3.2.1. itertools.combinations: A Better Way to Iterate Through a Pair of Values in a Python List#

If you want to iterate through a pair of values in a list and the order does not matter ((a,b) is the same as (b, a)), a naive approach is to use two for-loops.

num_list = [1, 2, 3]
(1, 2)
(1, 3)
(2, 3)
for i in num_list:
    for j in num_list:
        if i < j:
            print((i, j))
(1, 2)
(1, 3)
(2, 3)

However, using two for-loops is lengthy and inefficient. Use itertools.combinations instead:

from itertools import combinations

comb = combinations(num_list, 2)  # use this
for pair in list(comb):
    print(pair)
(1, 2)
(1, 3)
(2, 3)

3.2.2. itertools.product: Nested For-Loops in a Generator Expression#

Are you using nested for-loops to experiment with different combinations of parameters?

params = {
    "learning_rate": [1e-1, 1e-2, 1e-3],
    "batch_size": [16, 32, 64],
}
for learning_rate in params["learning_rate"]:
    for batch_size in params["batch_size"]:
        combination = (learning_rate, batch_size)
        print(combination)
(0.1, 16)
(0.1, 32)
(0.1, 64)
(0.01, 16)
(0.01, 32)
(0.01, 64)
(0.001, 16)
(0.001, 32)
(0.001, 64)

If so, use itertools.product instead.

itertools.product is more efficient than nested loop because product(A, B) returns the same as ((x,y) for x in A for y in B).

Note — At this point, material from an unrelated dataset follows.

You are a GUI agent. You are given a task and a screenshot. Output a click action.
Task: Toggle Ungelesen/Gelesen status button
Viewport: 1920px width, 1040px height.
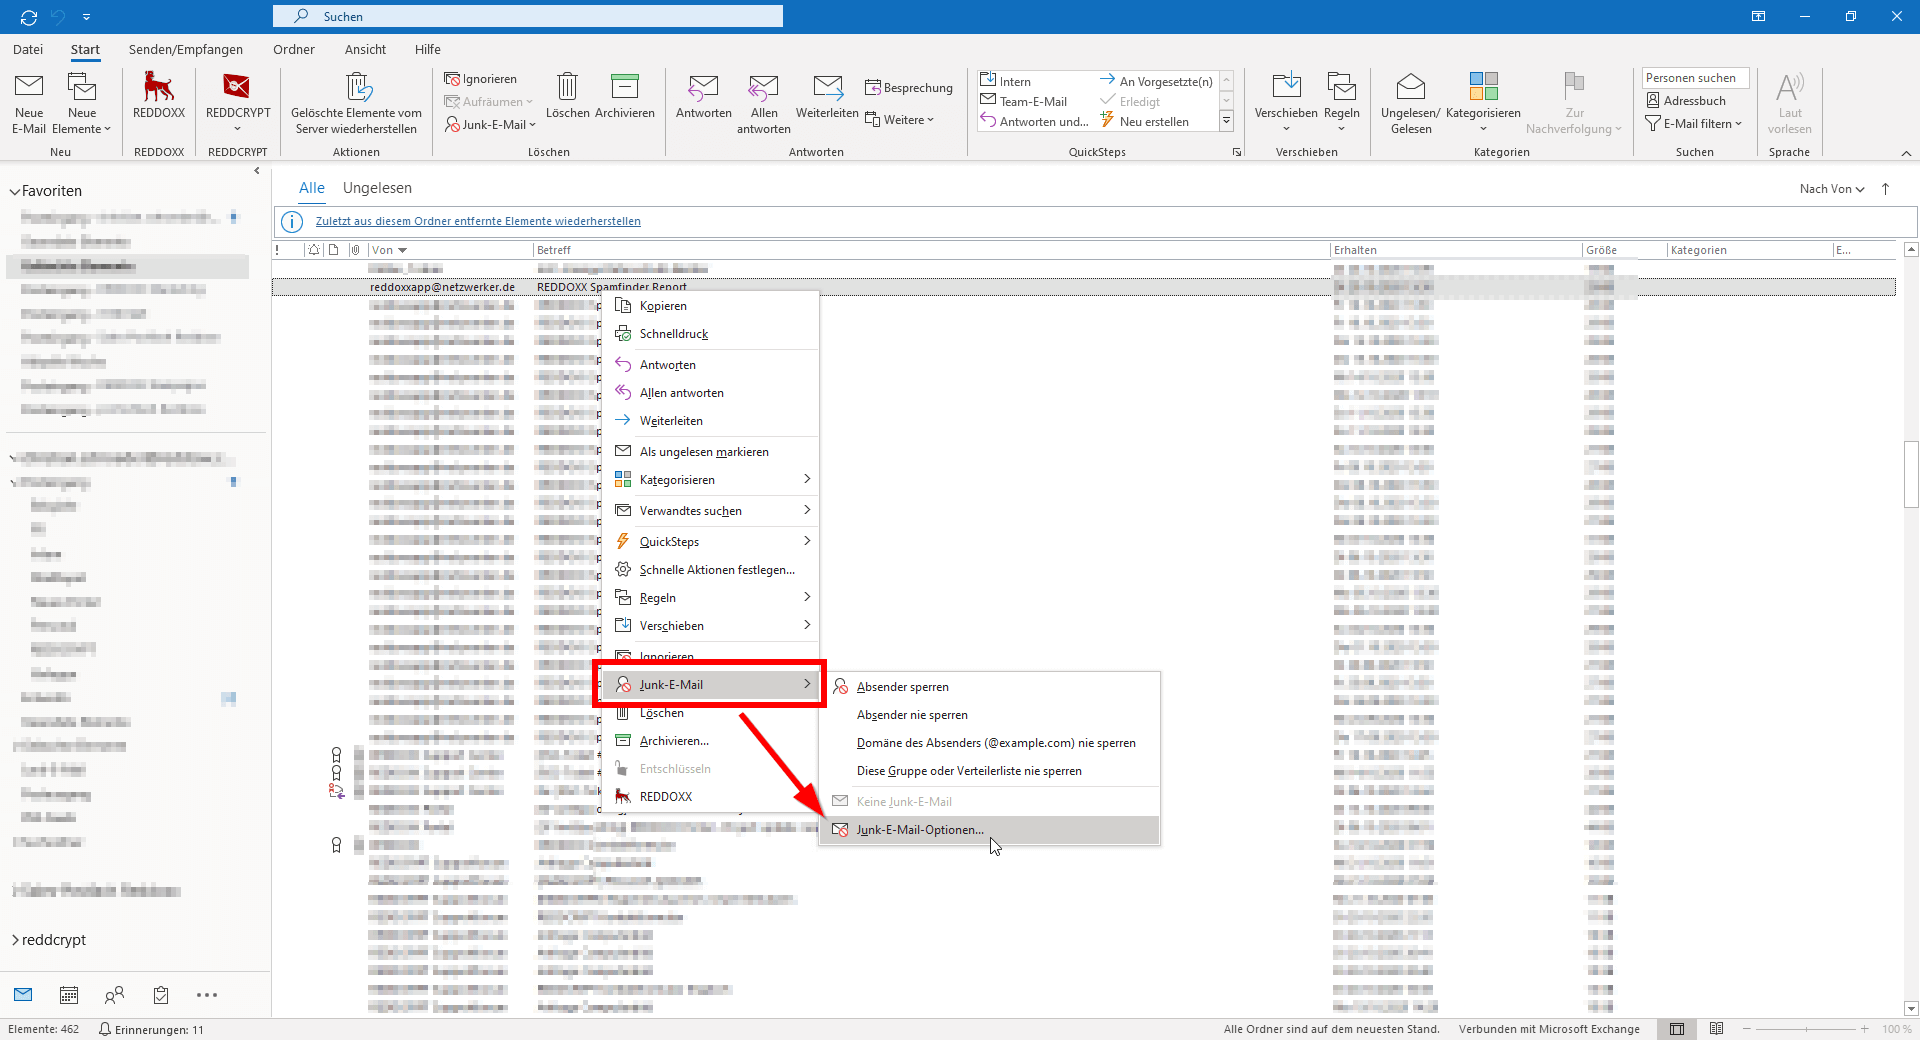click(1410, 102)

from itertools import product

params = {
    "learning_rate": [1e-1, 1e-2, 1e-3],
    "batch_size": [16, 32, 64],
}

for combination in product(*params.values()):
    print(combination)
(0.1, 16)
(0.1, 32)
(0.1, 64)
(0.01, 16)
(0.01, 32)
(0.01, 64)
(0.001, 16)
(0.001, 32)
(0.001, 64)

3.2.3. itertools.starmap: Apply a Function With More Than 2 Arguments to Elements in a List#

map is a useful method that allows you to apply a function to elements in a list. However, it can’t apply a function with more than one argument to a list.

def multiply(x: float, y: float):
    return x * y
nums = [(1, 2), (4, 2), (2, 5)]
list(map(multiply, nums))
---------------------------------------------------------------------------
TypeError                                 Traceback (most recent call last)
/tmp/ipykernel_38110/240000324.py in <module>
      1 nums = [(1, 2), (4, 2), (2, 5)]
----> 2 list(map(multiply, nums))

TypeError: multiply() missing 1 required positional argument: 'y'

To apply a function with more than 2 arguments to elements in a list, use itertools.starmap. With starmap, elements in each tuple of the list nums are used as arguments for the function multiply.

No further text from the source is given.